Don't know what property I forgot.
The problem is I don't see where its spin might be. Did I miss something?
theophys
not rated yet Dec 10, 2008
Light waves, which are made up of mass less particles called photons, have their own version of spin.

One photon is an electromagnetic wave. Has a wavelength/frequency, has a temperature, and energy it also has polarization.
Don't know what property I forgot.
The problem is I don't see where its spin might be. Did I miss something?

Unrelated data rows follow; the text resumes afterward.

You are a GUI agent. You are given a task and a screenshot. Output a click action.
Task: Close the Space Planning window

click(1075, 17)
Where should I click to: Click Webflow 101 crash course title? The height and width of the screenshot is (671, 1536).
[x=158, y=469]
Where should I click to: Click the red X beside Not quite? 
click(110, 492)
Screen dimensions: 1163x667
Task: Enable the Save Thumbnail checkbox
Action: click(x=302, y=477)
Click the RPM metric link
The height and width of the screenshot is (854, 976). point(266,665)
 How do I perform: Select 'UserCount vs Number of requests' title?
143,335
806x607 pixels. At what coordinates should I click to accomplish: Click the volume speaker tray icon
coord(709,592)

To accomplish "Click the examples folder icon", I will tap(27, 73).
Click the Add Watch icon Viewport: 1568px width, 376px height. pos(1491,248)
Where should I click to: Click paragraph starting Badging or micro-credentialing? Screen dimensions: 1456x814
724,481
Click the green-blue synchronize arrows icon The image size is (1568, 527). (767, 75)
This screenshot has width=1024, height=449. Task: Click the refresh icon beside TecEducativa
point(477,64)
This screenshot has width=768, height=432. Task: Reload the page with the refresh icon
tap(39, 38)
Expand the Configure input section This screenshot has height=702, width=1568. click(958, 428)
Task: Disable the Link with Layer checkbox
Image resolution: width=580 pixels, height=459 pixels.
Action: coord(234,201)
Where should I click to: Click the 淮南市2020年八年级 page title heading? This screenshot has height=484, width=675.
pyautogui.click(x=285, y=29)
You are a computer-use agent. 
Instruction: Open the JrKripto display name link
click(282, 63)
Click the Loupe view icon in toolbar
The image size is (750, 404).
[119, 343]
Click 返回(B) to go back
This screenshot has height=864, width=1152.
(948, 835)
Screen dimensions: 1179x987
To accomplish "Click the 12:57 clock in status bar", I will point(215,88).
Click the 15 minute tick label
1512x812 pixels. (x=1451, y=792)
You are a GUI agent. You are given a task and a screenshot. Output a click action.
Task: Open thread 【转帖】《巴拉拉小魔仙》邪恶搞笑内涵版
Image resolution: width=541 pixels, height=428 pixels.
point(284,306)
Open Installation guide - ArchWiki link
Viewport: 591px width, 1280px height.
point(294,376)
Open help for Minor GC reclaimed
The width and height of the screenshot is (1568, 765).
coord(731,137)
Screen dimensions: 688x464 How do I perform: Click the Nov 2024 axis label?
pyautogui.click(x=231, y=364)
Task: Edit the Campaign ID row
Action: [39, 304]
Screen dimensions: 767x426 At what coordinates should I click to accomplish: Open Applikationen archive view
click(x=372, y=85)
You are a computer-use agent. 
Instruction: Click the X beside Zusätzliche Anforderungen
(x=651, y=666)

Light has duality, meaning sometimes it acts as a particle and sometimes it acts as a wave. Photons represent light in its particle form and have spin, just like most other particles. Actualy, the same thing applies to everything. You actauly have a wavelength because all the particles that make you sometimes act as waves. Your wave length is equal to Planck's constant divided by your mass times your velocity or, h/mv. Ain't quantum mechanics a hoot?
Yes
not rated yet Dec 10, 2008
Hmm I think a medium is needed to have the polarization vector spin.
Like what happens if the light passes through the Acid of Yogurt.
Spin is no property of light like in spin up or down, but you can make the polarization vector of light "spin" I suppose that is what they do.